From: Andy Lutomirski <luto@mit.edu>
To: bert hubert <bert.hubert@netherlabs.nl>
Cc: linux-kernel@vger.kernel.org, davidel@xmailserver.org
Subject: Re: epoll clarification sought: multithreaded epoll_wait for UDP sockets?
Date: Thu, 04 Mar 2010 08:12:09 -0500 [thread overview]
Message-ID: <4B8FB1A9.8030407@mit.edu> (raw)
In-Reply-To: <20100303212942.GB24601@xs.powerdns.com>
bert hubert wrote:
> Dear kernel people, dear Davide,
>
> I am currently debugging performance issues in the PowerDNS Recursor, and it
> turns out I have been using epoll_wait() sub-optimally. And I need your help
> to improve this. I'm more than happy to update the epoll_wait() manpage to
> reflect your advice.
>
> Essentially, what I would like to have is a way to distribute incoming UDP DNS
> queries to various threads automatically. Right now, there is one
> fd that multiple threads wait on, using epoll() or select() and subsequently
> recvfrom(). Crucially, each thread has its own epoll fd set (which is
> wrong).
>
> The hope is that each thread hogs a single CPU, and that UDP DNS queries
> coming in arrive at a single thread that is currently in epoll_wait(), ie
> not doing other things.
>
> As indicated by the manpage of epoll however, my setup means that threads
> get woken up unnecessarily when a new packet comes in. This results in lots
> of recvfrom() calls returning EAGAIN (basically on most of the other
> threads).
>
> (this can be observed in
> http://svn.powerdns.com/snapshots/rc2/pdns-recursor-3.2-rc2.tar.bz2 )
>
> The alternative appears to be to create a single epoll set, and have all
> threads call epoll_wait on that same set.
>
> The epoll() manpage however is silent on what this will do exactly, although
> several LKML posts indicate that this might cause 'thundering herd'
> problems.
>
> My question is: what is your recommendation for achieving the scenario
> outlined above? In other words, that is the 'best current practice' on
> modern Linux kernels to get each packet to arrive at a single thread?
>
> Epoll offers 'edge triggered' behaviour, would this make sense? Would it be
> smart to cal epoll_wait with only a single event to be returned to prevent
> starvation? Might it be useful to dup() the single fd, once for each thread?
> I also tried SO_REUSEADDR, so I could bind() multiple times to the same IP
> address & port, but this does not distribute incoming queries.

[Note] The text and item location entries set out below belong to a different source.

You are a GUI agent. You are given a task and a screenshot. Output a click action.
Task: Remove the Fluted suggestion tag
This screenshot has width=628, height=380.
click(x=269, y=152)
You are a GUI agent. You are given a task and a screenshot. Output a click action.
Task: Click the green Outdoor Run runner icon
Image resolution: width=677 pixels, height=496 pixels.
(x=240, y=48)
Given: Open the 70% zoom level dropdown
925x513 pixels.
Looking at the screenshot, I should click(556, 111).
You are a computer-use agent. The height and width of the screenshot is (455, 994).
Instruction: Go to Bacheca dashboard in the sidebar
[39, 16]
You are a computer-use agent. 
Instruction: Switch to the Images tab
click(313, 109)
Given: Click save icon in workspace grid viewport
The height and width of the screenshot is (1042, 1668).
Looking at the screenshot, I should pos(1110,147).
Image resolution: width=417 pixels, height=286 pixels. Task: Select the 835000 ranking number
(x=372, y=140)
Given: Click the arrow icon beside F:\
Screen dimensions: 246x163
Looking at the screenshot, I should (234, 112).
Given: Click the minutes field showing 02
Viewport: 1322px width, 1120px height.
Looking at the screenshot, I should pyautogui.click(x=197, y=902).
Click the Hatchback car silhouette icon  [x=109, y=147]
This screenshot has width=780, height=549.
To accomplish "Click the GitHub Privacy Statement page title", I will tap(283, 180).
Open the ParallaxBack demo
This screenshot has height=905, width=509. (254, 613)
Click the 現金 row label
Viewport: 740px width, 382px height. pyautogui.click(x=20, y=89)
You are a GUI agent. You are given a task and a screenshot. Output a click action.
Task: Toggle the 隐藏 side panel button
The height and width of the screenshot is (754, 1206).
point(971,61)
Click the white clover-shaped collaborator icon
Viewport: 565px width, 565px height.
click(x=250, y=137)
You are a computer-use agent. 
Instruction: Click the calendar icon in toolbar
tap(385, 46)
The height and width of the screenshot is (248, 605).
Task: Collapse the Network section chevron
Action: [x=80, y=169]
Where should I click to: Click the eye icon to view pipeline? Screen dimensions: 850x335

EPOLLET sounds like the right approach. But if you don't want to drain
the entire buffer in one thread and you use EPOLLET, you'll have to
manually wake another thread. You could use eventfd for that, or maybe
add a syscall to inject a new edge on a file descriptor. Good luck.
(FWIW, a couple days ago I got one machine handling over 9 GBps of
incoming UDP packets on a single core without drops. It's a hefty
machine, and I was using jumbo frames, but still.)
--Andy
next prev parent reply other threads:[~2010-03-04 13:19 UTC|newest]
Thread overview: 3+ messages / expand[flat|nested] mbox.gz Atom feed top
2010-03-03 21:29 epoll clarification sought: multithreaded epoll_wait for UDP sockets? bert hubert
2010-03-04 13:12 ` Andy Lutomirski [this message]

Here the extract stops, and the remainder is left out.